Experienced Data Engineer with expertise in ETL, data modelling, and medallion architecture in Azure, Fabric and Databricks ecosystem. Proficient in batch and streaming processes, leveraging tools such as Fabric Data Factory, Eventhouse, Synapse, OneLake, Delta Live Tables and Azure Data Factory. Skilled in Python, PySpark, and SQL programming languages. Adept at using Azure DevOps for CI/CD pipelines and Databricks Asset Bundles for efficient data management. Committed to optimising data workflows and enhancing data-driven decision-making processes.
End-to-End Sales Azure Data Engineering Project (Azure | Databricks | CI/CD)
Built production-grade Azure pipeline ingesting sales data from REST APIs via Azure Data Factory into ADLS, processing through Medallion Architecture in Databricks. Implemented Spark Structured Streaming with Auto Loader for incremental ingestion, Delta Live Tables for curated Gold datasets with SCD Type 2 dimensions, and full CI/CD using GitHub and Databricks Asset Bundles across Dev/Test/Prod environments.
Overall Project Impact
Link: End-to-End-Sales-Azure-Data-Engineering-Project-With-Databricks-AssetsBundle-CI-CD
Azure Data Engineering Project With CI/CD And Databricks Asset Bundles
Implemented an end-to-end Azure data pipeline using Azure SQL Database as the source, orchestrating incremental ingestion with Azure Data Factory into Azure Data Lake (Bronze layer). Processed and enriched data in Azure Databricks using Spark Structured Streaming, Auto Loader, and schema evolution to build the Silver layer. Created curated Gold layer datasets with Delta Live Tables (DLT), implementing SCD Type 2 for dimensions and SCD Type 1 upserts for facts, following the Medallion Architecture. Integrated CI/CD with Git to automate deployments across environments and delivered analytics-ready datasets using PySpark and SQL to Databricks SQL Warehouse and Azure Synapse Analytics.
Overall Project Impact
• End-to-End Automation: 100% of the pipeline automated from ingestion → transformation → delivery using Azure Data Factory, Databricks, and Delta Live Tables (DLT), with incremental ingestion and CDC ensuring zero duplication and full traceability.

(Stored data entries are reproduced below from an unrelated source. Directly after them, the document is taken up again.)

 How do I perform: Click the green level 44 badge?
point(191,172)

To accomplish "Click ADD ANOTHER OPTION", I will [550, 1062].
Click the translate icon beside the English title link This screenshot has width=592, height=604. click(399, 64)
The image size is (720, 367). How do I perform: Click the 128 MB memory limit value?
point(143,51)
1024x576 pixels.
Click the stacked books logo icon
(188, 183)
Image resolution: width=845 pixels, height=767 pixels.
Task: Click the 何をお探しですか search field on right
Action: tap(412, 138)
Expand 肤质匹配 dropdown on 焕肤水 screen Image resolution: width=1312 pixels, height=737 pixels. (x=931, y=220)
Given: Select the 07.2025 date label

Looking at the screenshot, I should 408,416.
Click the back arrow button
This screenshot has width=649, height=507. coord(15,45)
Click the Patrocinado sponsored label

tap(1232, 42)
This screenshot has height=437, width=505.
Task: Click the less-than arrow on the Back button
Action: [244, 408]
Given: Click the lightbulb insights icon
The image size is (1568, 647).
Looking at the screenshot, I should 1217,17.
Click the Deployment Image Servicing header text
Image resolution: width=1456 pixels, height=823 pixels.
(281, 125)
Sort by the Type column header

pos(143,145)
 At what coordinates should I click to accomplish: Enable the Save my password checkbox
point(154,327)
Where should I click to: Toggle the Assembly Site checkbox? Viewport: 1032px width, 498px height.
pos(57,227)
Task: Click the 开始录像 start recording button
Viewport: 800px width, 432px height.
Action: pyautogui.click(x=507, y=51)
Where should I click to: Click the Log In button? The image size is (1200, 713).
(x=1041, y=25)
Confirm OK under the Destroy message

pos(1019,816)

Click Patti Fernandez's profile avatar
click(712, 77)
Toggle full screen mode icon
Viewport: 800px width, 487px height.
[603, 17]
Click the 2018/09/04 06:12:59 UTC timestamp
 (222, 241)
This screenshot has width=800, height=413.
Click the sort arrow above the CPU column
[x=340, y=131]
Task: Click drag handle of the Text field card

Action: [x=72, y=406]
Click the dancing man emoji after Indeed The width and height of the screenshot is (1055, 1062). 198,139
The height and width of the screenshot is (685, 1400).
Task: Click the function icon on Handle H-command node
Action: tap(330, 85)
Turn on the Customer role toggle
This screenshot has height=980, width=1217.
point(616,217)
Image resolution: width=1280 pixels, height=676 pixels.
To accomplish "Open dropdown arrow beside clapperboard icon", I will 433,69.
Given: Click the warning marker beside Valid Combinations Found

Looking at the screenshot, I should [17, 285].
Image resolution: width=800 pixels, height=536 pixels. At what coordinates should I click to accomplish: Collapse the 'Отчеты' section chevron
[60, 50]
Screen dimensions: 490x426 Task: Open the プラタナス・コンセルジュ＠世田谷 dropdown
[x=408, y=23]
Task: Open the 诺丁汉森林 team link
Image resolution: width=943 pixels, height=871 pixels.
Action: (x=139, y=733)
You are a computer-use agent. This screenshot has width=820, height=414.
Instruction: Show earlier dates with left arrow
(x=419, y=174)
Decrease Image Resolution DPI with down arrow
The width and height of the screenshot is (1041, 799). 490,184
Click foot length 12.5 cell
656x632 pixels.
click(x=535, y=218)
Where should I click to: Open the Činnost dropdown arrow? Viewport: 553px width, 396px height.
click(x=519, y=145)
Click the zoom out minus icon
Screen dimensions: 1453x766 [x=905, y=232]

• Data Quality & Reliability: Implemented SCD Type 2 for dimension tables and SCD Type 1 for fact tables, with data quality expectations validated on 100% of tables and full audit logging across ingestion and transformations.
• Scalability & Maintainability: Designed using the Medallion Architecture (Bronze → Silver → Gold) with automated schema evolutionand CI/CD deployments via Azure DevOps and GitHub Asset Bundles across Dev → Test → Prod environments.
• Business Value & Analytics Enablement: Delivered curated datasets to Databricks SQL Warehouse, Synapse Analytics, and Power BI Partner Connect, enabling self-service analytics and accelerating decision-making while reducing manual reporting effort by ~2–3 hours per week.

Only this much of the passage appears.